The overall incidence of CAF is presumed to be about 0.002%, and it comprises 0.31% of all congenital heart defects. Also, the incidence has been reported in about 2% of coronary angiographies.1) No definite pathogenetic explanation has been described for CAF. It has been postulated that the lack of such explanation may be due to failure of obliteration of the intra-myocardial trabecular sinusoids with anomalous development of the intra-trabecular spaces, through which blood is supplied to the myocardium during intrauterine life.2) Although the cause of occurrence is mostly congenital, iatrogenic fistula has been reported, though its occurrence is rare. According to previous studies, 50% of CAF originate from the right coronary artery, about 42% from the left coronary artery and 5% from both of them. Very rarely does it originate from the left circumflex coronary artery (LCX). Forty one percent drain into the right ventricle, 26% into the right atrium, 17% into the pulmonary artery, 7% into the CS, 3% into the left ventricle and 1% into the SVC.1)3) PLSVC should be suspected whenever a dilated CS is discovered. Also, almost 40% of patients with PLSVC might have a variety of associated other congenital malformations of the heart and great vessels. Therefore, further examination is required. In this case, we found a dilated LMT and LCX fistula, which drained into the CS with a PLSVC. In addition, two other fistulae were also observed. This combination is very rare and we could not find any previous report of it on review of the literature.
Although coronary angiography is the gold standard diagnostic test for detection of CAF, CTA may be an alternative test, particularly for CAF coursing between vascular structures and for directing origin and the drainage site of fistula through its excellent spatial resolution and ability to show the relationship of anatomic structures. The diagnosis of the CAF in our patient was primarily conducted by coronary angiography. However, the modality failed to visualize the exact termination of the fistula. The use of CTA confirmed its termination into the CS. Likewise, a multifaceted approach is required for an accurate diagnosis and therapeutic plan when abnormal vessel is found.

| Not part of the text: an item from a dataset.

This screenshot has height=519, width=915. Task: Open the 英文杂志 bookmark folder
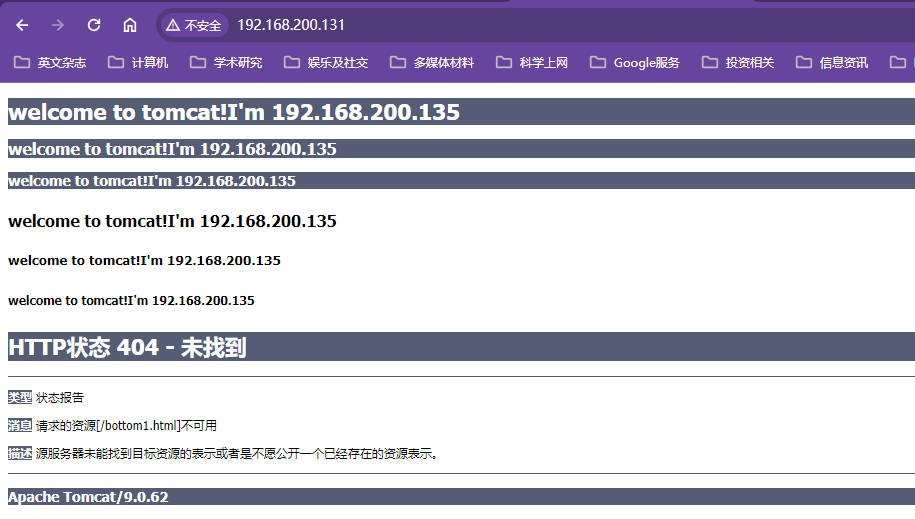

The management of CAF is still a controversial issue (particularly in asymptomatic patients).4)5) There are no consistent guidelines for treatment as these fistulas have variable sizes and anatomical variants. However, it is well established that ischemic symptoms, significant shunt (Qp/Qs>1.5 regardless of symptoms), and the associated aneurysmal dilatation are indications for treatment.6-8) Therefore, due to the patient's complaints of exertional dyspnea and a Qp/Qs>1.5, our patient was deemed to be in need of treatment. Two treatment modalities are available for fistula closure: surgical or percutaneous TCC. The first successful surgical closure was reported by Björk and Carfoord in 1947,1)9) whereas the first therapeutic embolization was performed in 1974 by Zuberbuhler et al.10) The treatment modality that was used depends on the age of the patient, the morphology and the size of the fistula, as well as the presence or absence of an associated heart disease.6) Surgical closure by epicardial and endocardial ligation is the gold standard in the treatment of CAF, and remains as a safe and effective procedure with good reported rates of success.8) Since the use of advanced interventional devices, there has been an increase in the TCC treatment of CAF in recent years.11) Because TCC of CAF is associated with a much shorter recovery time and avoids scarring, it is considered as the procedure of choice when fistula closure is indicated.12) Armsby et al.13) recently showed that TCC of CAF is an acceptable and efficacious alternative to surgery in most patients.14) Coil embolization is most frequently used with successful results when there is an absence of multiple fistulas and no large branch vessel, and when there is a single narrow draining site, with safe access to the coronary artery supplying the fistula.15) Specifically, patients with large fistulae, multiple openings or aneurysmal dilatation of significant size may not be optimal candidates for TCC. Complications with TCC include proximal or distal coil migration, thrombosis of parent epicardial vessel, distal undersizing of the coil, resulting in a high shunt flow, coronary artery spasm, fistula dissection, dysrhythmias and infective endocarditis.7)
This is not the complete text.